Much of the early ABI research focused on gaining a better understanding of the three-dimensional anatomy of the cochlear nerve root, foramen of Luschka, and cochlear nucleus, and potential surgical approaches.¹⁶^–²³ The cochlear nucleus comprises ventral and dorsal components, situated in the pons where the eighth cranial nerve enters the brainstem at the pontomedullary junction, medial to the cerebellar peduncle. The surfaces of the ventral and dorsal cochlear nuclei are exposed in the anterosuperior aspect of the lateral recess of the fourth ventricle. The ABI electrode is placed into this recess. The foramen of Luschka is the lateral opening of the recess and contains choroid plexus.

The surface landmarks for the lateral recess are the adjacent lower cranial nerves. The foramen of Luschka is situated immediately posterior to the origin of the ninth glossopharyngeal and tenth vagal nerve rootlets, inferior to the eighth nerve root entry zone and posteroinferior to the seventh nerve origin. The flocculus of the cerebellum overlies the foramen. The recess runs in a posteromedial direction from the foramen of Luschka to enter the fourth ventricle.
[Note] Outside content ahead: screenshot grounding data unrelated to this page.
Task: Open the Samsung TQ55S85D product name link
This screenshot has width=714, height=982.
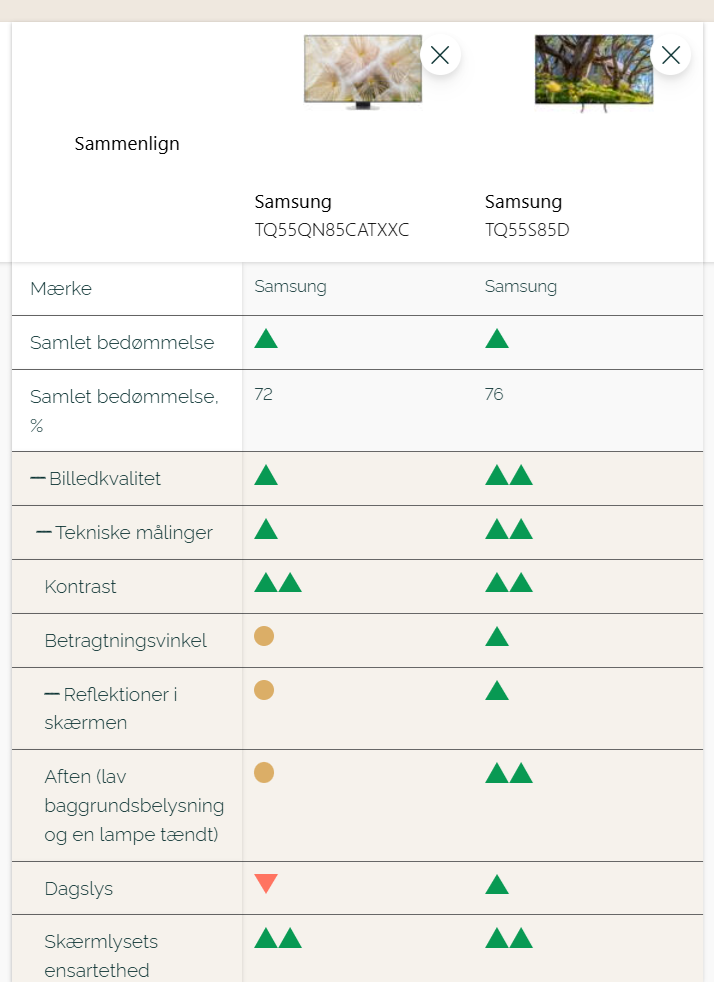Action: 527,216
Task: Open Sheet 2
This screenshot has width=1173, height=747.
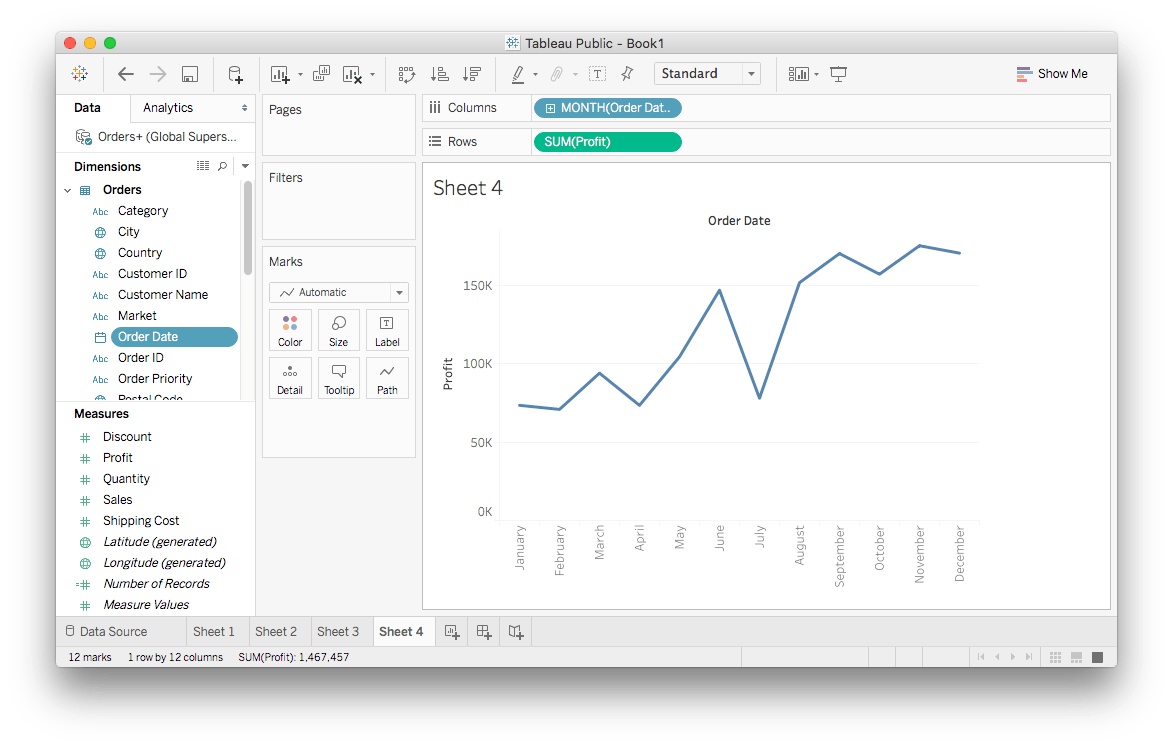Action: pyautogui.click(x=278, y=631)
The translabyrinthine approach has been favored by most surgeons for ABI placement in NF2 patients undergoing tumor removal.¹⁰ Some centers have used a retrosigmoid approach for recipients with NF2 and without NF2.²⁴ The translabyrinthine approach provides a more lateral view of the brainstem and better view into the foramen of Luschka. Possibly this better view assists in atraumatic electrode array placement; however, translabyrinthine and retrosigmoid approaches can be used effectively. Cerebellar retraction is reduced or avoided by the translabyrinthine approach. If a retrosigmoid or lateral suboccipital approach is used, it is important that the exposure is made as far forward and inferiorly as possible, skeletonizing and retracting the sigmoid sinus anteriorly, to allow a low anterior approach to give the most direct access to the region of the foramen, with the least cerebellar retraction.

The cochlear nucleus is identified within the lateral recess of the fourth ventricle. The cochlear nucleus is identified by following the eighth and ninth cranial nerves medially. The flocculus is retracted posteriorly, and the foramen of Luschka is identified, immediately posterior to the origin of the ninth cranial nerve. The cochlear nerve is followed medially, as it enters the lateral recess of the fourth ventricle. Dissection is carried between the eighth cranial nerve and the choroid plexus, which may need to be removed or shrunk with bipolar cautery. Within the lateral recess, as the cochlear nerve is followed medially, two prominent structures can be visualized anterosuperiorly curving around the brainstem caudally to the pontobulbar sulcus. The cranial structure is the bulging of the cochlear nucleus, and the caudal structure is the pontobulbar body. Between them, a small straight vein is a constant finding and important landmark. The taenia of the choroid plexus is a fibrous band at the entrance of the fourth ventricle. This band usually needs to be divided to allow visualization within the lateral recess and create room for the electrode array insertion. The location of the lateral recess usually can be confirmed by observing flow of cerebrospinal fluid as the anesthesiologist induces a Valsalva maneuver in the patient.

Positioning the electrode array within the lateral recess is crucial to successful auditory stimulation. If the array is too lateral, stimulation of the glossopharyngeal and facial nerves or other lower cranial nerves and cerebellar flocculus can occur. If the array is too deep, the medial electrode contacts would lie within the fourth ventricle and be ineffective. Similarly, caudal or cranial rotation of the electrode array can significantly affect position over the cochlear nucleus. Figure 161-2 shows a schematic representation of the electrode array position.